Patients with temporal lobe epilepsy have a higher incidence of affective and personality disorders, often in comorbidity, than patients with juvenile myoclonic epilepsy and diabetic patients suggesting that these psychiatric disorders are not an adjustment reaction to a chronic disease but rather reflect a limbic dysfunction.
情绪障碍被认为是颞叶癫痫患者中最常见的精神疾病。颞叶癫痫继发的抑郁既可以被解释为对慢性疾病的适应性反应,也可以被解释为边缘系统功能障碍。为了阐明这个问题,针对不同形式的癫痫和非癫痫慢性疾病进行了一项精神疾病对照研究。
通过结构化访谈(情感障碍和精神分裂症日程表(SADS))以及自评量表(贝克抑郁量表(BDI)和状态与特质焦虑量表STAIX1及STAIX2)对20例颞叶癫痫门诊患者、18例青少年肌阵挛性癫痫门诊患者(一种原发性全身性癫痫障碍)、20例匹配的I型糖尿病患者以及20例匹配的正常对照进行评估。

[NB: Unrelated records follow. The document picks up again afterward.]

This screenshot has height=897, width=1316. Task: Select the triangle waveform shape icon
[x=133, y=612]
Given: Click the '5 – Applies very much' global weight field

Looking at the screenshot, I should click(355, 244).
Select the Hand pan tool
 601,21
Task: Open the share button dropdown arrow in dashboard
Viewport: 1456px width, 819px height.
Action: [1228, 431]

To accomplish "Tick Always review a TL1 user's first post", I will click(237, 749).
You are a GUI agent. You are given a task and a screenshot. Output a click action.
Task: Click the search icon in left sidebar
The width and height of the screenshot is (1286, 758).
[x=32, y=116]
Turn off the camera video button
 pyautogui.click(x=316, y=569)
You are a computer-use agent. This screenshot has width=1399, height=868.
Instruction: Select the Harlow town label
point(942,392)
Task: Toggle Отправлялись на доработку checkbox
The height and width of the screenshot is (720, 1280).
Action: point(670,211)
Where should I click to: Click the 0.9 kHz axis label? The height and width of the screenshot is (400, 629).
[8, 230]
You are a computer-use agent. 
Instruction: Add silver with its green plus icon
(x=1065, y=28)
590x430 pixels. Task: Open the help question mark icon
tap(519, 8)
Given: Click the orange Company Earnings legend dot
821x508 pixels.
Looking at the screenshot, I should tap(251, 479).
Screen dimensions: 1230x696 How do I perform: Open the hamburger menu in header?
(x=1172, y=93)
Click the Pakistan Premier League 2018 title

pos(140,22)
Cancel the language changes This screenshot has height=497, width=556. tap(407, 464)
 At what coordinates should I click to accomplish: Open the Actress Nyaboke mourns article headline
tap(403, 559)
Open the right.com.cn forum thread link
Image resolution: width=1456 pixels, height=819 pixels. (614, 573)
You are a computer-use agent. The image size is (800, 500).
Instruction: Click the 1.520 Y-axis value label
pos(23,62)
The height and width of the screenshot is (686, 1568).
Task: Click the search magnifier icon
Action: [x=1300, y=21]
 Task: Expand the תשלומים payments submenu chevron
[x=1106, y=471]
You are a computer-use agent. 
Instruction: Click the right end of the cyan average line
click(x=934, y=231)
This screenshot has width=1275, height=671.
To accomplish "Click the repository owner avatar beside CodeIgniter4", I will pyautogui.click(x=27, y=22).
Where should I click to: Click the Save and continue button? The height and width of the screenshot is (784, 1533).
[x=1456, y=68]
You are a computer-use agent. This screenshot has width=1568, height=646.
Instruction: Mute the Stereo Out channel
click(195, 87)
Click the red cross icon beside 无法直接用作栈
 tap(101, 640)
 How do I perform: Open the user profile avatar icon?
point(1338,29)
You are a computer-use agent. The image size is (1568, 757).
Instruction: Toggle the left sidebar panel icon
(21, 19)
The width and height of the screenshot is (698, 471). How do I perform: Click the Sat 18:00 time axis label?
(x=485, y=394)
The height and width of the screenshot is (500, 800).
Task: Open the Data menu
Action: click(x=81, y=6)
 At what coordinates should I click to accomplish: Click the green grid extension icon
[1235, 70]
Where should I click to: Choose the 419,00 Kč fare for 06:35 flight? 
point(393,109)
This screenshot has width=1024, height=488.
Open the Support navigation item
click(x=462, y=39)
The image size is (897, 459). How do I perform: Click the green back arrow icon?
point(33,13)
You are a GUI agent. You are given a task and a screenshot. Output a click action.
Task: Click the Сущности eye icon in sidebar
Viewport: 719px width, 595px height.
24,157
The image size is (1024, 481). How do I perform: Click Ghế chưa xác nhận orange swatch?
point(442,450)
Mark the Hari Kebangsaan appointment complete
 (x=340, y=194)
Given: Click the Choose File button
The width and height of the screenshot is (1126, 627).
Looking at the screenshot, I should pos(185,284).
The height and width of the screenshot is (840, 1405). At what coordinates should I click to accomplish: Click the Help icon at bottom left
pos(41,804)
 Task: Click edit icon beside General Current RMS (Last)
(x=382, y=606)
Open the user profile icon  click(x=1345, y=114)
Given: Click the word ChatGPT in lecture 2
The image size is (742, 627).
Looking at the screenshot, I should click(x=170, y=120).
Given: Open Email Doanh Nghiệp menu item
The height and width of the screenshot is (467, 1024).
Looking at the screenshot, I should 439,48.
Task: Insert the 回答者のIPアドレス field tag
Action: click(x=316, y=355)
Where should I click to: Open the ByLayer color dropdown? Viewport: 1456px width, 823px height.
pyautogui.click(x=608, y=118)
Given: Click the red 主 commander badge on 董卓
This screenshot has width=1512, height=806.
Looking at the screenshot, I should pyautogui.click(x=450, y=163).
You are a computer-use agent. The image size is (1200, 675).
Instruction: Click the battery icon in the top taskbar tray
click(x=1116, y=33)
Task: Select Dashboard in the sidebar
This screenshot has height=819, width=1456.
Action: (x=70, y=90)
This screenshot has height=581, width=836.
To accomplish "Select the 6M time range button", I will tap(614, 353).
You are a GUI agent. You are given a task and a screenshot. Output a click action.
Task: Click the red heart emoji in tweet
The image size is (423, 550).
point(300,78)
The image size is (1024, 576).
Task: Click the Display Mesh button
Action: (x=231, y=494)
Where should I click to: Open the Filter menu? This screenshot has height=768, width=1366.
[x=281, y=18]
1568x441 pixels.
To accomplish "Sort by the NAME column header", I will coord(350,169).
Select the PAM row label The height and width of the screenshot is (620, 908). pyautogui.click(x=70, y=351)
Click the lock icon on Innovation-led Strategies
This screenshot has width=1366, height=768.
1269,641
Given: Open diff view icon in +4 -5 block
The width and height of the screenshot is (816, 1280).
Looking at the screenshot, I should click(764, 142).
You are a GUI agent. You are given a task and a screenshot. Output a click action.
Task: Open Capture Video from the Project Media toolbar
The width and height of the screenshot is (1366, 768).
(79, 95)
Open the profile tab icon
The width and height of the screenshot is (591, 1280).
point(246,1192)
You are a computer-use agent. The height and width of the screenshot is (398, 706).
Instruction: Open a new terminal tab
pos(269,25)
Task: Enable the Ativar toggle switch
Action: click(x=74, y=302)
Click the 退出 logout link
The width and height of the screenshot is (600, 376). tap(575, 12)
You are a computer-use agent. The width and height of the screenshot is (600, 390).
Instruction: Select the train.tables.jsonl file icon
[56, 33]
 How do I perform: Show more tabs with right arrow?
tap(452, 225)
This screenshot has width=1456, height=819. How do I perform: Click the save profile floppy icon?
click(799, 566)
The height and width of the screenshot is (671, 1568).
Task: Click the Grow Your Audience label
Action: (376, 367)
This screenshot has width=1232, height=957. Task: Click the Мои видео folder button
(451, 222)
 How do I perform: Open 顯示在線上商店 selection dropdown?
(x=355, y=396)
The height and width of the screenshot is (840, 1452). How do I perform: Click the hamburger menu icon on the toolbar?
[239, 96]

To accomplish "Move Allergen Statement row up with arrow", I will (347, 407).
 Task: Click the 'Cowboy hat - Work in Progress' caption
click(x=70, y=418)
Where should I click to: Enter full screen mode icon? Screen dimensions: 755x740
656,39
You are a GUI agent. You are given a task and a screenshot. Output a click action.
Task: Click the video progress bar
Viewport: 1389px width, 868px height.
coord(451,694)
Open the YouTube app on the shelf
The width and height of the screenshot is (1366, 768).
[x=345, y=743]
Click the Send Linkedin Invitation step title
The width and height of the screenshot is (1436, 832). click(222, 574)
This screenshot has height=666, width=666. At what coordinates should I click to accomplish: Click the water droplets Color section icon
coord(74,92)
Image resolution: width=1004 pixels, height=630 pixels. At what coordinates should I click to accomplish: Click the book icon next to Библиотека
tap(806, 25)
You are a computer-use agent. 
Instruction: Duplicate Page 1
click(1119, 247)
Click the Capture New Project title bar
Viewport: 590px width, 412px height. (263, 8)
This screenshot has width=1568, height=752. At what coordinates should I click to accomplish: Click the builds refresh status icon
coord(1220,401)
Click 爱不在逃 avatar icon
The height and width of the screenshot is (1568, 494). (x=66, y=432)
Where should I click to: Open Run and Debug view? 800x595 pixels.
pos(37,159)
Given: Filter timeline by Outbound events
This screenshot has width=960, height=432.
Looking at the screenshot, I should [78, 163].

在SADS访谈中,16例(80%)颞叶癫痫患者符合精神疾病诊断标准,其频率显著高于青少年肌阵挛性癫痫患者(22%)和糖尿病患者(10%)(P < 0.0001)。颞叶癫痫中最常见的疾病是情绪障碍:11例(55%)颞叶癫痫患者患有抑郁症,相比之下青少年肌阵挛性癫痫患者有3例,糖尿病患者有2例(P < 0.001)。8例患有情感障碍的颞叶癫痫患者还合并有人格或焦虑障碍。颞叶癫痫患者在BDI、STAIX1和STAIX2上得分显著高于三个对照组(P < 0.001,P < 0.01,P < 0.001)。
与青少年肌阵挛性癫痫患者和糖尿病患者相比,颞叶癫痫患者情感和人格障碍的发生率更高,且常合并存在,这表明这些精神疾病并非对慢性疾病的适应性反应,而是反映了边缘系统功能障碍。